▸ STORED DATA:
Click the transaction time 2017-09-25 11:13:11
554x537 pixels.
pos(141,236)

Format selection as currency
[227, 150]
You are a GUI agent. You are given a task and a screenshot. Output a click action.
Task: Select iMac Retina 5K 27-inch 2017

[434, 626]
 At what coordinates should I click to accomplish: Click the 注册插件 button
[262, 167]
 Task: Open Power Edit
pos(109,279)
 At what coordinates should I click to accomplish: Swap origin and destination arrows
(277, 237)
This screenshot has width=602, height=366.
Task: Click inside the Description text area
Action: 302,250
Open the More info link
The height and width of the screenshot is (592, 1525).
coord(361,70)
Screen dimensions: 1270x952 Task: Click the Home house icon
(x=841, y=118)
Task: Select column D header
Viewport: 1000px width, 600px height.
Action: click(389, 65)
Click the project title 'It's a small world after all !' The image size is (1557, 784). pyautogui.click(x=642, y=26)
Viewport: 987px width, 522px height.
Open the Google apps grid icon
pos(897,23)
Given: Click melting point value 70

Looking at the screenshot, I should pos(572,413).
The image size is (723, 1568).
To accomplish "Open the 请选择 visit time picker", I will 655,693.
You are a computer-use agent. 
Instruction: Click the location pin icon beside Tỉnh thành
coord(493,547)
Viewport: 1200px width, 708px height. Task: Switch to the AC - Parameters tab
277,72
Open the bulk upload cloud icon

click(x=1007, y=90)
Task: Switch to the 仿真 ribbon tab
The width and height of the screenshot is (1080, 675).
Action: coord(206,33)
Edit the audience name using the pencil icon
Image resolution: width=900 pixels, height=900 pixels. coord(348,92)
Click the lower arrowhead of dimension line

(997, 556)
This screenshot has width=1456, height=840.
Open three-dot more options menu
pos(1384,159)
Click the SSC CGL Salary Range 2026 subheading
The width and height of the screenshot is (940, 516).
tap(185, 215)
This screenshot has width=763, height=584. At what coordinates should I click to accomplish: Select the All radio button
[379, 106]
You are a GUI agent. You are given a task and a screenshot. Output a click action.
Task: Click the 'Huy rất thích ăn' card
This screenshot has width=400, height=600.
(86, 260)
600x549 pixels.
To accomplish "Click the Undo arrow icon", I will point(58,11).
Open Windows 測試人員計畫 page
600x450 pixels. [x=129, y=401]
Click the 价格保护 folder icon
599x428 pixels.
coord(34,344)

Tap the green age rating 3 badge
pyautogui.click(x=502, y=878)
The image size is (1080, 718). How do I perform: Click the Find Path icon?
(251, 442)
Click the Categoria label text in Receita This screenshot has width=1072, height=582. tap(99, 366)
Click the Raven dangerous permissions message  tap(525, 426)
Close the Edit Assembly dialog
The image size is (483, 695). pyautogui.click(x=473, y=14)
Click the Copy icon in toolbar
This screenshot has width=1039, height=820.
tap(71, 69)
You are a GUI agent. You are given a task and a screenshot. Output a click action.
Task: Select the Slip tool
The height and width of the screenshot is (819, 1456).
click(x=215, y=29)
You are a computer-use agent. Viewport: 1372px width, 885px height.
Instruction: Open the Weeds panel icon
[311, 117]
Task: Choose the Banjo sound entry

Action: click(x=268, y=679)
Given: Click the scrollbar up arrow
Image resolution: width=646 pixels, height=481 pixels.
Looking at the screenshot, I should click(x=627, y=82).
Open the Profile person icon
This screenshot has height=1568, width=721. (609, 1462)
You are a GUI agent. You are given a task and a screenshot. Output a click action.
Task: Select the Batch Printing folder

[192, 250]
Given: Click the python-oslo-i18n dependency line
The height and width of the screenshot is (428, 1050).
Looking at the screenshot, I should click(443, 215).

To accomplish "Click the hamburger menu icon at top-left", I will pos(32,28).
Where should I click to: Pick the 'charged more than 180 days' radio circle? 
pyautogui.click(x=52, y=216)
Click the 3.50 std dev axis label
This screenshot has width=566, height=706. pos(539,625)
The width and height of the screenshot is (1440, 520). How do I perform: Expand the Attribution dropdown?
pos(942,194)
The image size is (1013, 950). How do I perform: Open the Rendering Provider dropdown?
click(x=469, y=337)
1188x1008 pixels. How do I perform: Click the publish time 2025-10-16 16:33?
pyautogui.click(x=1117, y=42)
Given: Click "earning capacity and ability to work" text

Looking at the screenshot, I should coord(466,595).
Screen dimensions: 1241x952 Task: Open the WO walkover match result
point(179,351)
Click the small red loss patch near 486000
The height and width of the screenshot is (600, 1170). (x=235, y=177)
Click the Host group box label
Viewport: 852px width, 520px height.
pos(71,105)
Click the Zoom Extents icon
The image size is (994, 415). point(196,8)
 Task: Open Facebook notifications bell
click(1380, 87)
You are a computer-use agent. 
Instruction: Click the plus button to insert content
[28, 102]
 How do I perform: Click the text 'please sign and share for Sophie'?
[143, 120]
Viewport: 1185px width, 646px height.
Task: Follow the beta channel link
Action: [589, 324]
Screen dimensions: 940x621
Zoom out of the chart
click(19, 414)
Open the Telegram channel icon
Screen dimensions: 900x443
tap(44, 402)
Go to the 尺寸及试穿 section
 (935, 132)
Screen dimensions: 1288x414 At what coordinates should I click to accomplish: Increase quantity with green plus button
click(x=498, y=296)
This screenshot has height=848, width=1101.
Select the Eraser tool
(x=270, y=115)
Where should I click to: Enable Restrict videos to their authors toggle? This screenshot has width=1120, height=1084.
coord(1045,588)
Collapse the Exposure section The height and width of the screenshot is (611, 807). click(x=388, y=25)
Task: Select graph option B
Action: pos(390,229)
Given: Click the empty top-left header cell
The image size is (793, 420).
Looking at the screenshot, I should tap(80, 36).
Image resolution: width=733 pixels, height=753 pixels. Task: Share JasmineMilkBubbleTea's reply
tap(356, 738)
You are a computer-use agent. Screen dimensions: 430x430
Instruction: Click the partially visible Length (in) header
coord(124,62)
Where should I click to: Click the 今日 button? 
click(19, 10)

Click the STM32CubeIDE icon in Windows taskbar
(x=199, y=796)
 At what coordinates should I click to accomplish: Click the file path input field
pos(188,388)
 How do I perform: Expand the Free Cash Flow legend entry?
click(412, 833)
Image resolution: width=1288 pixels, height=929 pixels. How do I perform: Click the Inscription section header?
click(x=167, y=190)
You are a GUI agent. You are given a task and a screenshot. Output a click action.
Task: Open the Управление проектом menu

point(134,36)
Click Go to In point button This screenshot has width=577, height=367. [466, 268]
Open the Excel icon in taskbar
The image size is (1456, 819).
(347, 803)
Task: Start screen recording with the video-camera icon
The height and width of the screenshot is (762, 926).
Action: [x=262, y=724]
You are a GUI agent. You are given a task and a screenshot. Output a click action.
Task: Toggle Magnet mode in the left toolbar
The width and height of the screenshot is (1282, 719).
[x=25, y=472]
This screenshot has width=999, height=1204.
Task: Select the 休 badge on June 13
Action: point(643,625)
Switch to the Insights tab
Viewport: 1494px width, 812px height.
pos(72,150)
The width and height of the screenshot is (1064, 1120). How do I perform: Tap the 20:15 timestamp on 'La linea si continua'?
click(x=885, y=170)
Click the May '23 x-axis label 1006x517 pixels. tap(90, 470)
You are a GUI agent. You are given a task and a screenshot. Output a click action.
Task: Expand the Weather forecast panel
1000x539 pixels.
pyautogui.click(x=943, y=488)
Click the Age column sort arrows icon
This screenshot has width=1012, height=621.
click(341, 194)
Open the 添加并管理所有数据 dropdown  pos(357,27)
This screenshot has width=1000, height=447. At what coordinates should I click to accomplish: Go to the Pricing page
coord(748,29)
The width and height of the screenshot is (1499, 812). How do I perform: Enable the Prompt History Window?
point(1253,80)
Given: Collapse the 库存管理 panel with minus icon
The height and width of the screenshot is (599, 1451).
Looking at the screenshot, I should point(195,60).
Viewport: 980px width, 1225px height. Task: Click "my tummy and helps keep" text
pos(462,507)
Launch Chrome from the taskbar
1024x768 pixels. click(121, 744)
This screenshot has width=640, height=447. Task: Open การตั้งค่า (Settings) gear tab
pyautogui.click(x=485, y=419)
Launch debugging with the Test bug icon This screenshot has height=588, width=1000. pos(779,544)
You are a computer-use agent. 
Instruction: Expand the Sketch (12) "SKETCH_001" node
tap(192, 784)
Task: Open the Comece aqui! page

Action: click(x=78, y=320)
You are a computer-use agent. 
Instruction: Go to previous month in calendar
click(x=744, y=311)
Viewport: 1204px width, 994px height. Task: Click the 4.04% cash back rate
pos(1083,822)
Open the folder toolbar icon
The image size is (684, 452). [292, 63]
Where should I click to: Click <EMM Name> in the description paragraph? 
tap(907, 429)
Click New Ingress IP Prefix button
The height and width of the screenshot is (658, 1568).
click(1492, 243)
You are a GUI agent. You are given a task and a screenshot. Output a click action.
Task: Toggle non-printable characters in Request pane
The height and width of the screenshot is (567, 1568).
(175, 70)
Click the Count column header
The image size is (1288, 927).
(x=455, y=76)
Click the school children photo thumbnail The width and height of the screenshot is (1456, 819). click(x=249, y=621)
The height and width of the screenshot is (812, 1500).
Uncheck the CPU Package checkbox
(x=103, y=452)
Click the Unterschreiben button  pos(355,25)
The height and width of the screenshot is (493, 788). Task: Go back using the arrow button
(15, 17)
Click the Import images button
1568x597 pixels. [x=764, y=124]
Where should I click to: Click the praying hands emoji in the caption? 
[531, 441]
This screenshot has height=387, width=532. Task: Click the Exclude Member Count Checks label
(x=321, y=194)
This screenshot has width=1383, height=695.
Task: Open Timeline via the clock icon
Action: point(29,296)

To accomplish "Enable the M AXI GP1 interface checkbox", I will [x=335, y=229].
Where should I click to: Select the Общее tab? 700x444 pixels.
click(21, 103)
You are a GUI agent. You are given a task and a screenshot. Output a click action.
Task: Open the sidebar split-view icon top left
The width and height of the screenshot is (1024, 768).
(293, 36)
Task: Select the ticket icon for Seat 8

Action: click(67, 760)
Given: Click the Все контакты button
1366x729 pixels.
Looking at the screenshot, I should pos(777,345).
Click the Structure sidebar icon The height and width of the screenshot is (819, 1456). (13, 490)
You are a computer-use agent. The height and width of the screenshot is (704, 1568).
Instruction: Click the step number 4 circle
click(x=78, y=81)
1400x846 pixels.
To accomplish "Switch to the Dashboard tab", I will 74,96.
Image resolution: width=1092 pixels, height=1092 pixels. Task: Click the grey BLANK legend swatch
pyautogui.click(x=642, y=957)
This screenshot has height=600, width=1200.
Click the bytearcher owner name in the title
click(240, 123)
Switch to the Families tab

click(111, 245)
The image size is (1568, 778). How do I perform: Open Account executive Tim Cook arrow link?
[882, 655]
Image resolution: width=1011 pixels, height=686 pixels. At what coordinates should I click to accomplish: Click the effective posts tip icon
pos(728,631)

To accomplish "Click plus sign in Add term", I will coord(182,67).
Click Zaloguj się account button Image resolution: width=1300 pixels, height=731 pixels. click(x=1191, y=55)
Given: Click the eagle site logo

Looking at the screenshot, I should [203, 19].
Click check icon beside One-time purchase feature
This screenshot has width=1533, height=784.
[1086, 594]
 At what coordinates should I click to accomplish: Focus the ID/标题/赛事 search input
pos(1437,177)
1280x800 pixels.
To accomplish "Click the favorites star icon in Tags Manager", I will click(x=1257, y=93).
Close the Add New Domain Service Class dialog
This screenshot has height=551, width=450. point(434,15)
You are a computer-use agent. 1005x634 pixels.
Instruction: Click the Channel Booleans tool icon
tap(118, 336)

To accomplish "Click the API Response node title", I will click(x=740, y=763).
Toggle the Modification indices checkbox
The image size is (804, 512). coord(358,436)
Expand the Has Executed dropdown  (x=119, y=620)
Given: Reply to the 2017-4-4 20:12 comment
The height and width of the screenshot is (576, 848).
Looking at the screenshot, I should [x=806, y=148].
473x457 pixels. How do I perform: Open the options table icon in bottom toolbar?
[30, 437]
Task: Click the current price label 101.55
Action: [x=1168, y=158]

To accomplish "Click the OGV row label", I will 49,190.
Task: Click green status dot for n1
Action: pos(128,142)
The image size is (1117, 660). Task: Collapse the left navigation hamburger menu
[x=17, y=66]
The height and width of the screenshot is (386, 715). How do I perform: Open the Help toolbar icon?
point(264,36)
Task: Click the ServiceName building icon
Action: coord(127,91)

▸ WHAT THIS TASK INVOLVES: Copy the items above verbatim, from the line with "Collapse the Exposure" to the line with "Action: pos(390,229)", including both of those lines.

▸ OUTPUT FOR THIS TASK:
Collapse the Exposure section The height and width of the screenshot is (611, 807). click(x=388, y=25)
Task: Select graph option B
Action: pos(390,229)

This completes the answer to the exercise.